There is a dual-use tension worth naming. The same 47k samples that let defenders stress-test a guardrail can, in principle, be used to fine-tune attack-generation models — the paper lists that among the use cases. But the samples are consolidated from already-public benchmarks and generated with already-published techniques; the marginal capability handed to an attacker is small, while the marginal capability handed to defenders and evaluators is large. Shared, standardized test sets have repeatedly moved security forward precisely because both sides can see the same yardstick.
Defenses
A dataset like this is only useful if it feeds a process. Treat it as an evaluation input, not a checkbox.
-
Benchmark before you deploy, and per category. Run a representative slice against your VLM and report robustness by harm subcategory. A single averaged pass rate will hide the classes where your model is weakest.
-
Guard the image channel explicitly. Assume text-only input filtering does not see attacks carried in pixels or rendered text. Add image-aware moderation and OCR-plus-policy checks on visual content before it reaches the model.
-
Re-test after every model or prompt change.
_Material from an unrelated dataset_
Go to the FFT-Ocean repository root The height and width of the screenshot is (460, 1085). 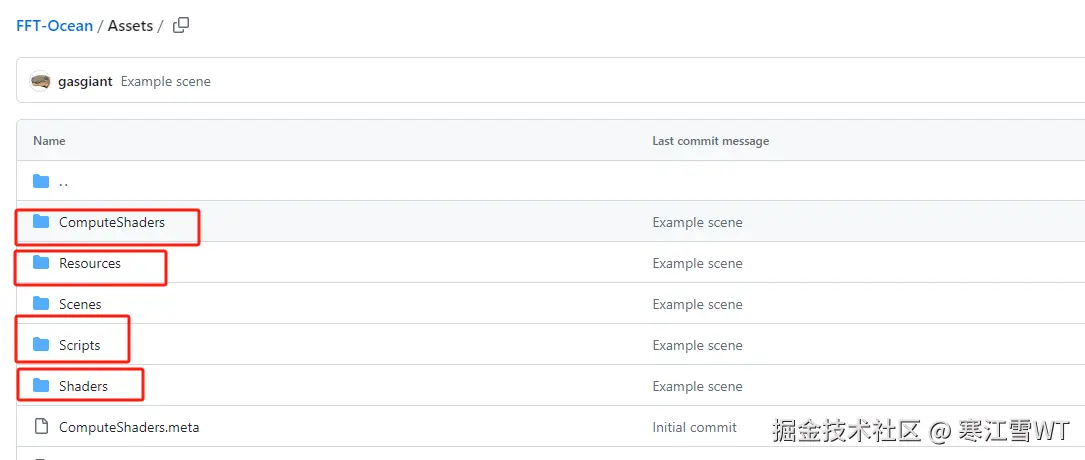pyautogui.click(x=54, y=26)
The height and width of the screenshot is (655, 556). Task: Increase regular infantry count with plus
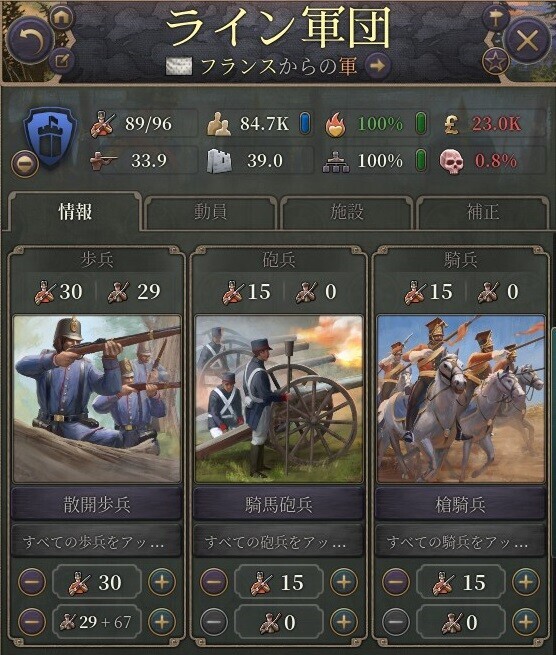point(162,582)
VLM behavior shifts with fine-tunes, system-prompt edits, and version bumps. A fixed, shared set lets you detect regressions instead of discovering them in production.
-
Separate untrusted media from instructions. Apply information-flow controls so image content is treated as data, never as commands — the same contextual-integrity principle that applies to text.
-
Track your own residual rate over time. The number that matters is not “we tested” but “what fraction still gets through after our defenses” — and whether that fraction is trending down release over release.
Status
| Item | Reference | Date | Notes |
|---|---|---|---|
| PHANTOM dataset paper | arXiv:2606.24388 | 2026-06 | Open dataset, 47,524 multimodal adversarial samples |
| Taxonomy | Paper | 2026-06 | 10 categories / 55 subcategories, 7,826 intents |
| Distribution | Hugging Face (it4lia/PHANTOM) | 2026-06 | Publicly downloadable |
| Context | Multimodal-attack survey (arXiv:2603.27918) | 2026-03 | Broader landscape of VLM adversarial methods |
The takeaway is not that VLMs are newly broken — the image channel has been a known weak spot. The takeaway is that measuring how broken, per harm class and in a way another team can reproduce, just got a lot cheaper. That is the kind of shared artifact a security team should fold into its pre-deployment checklist for any model that accepts images.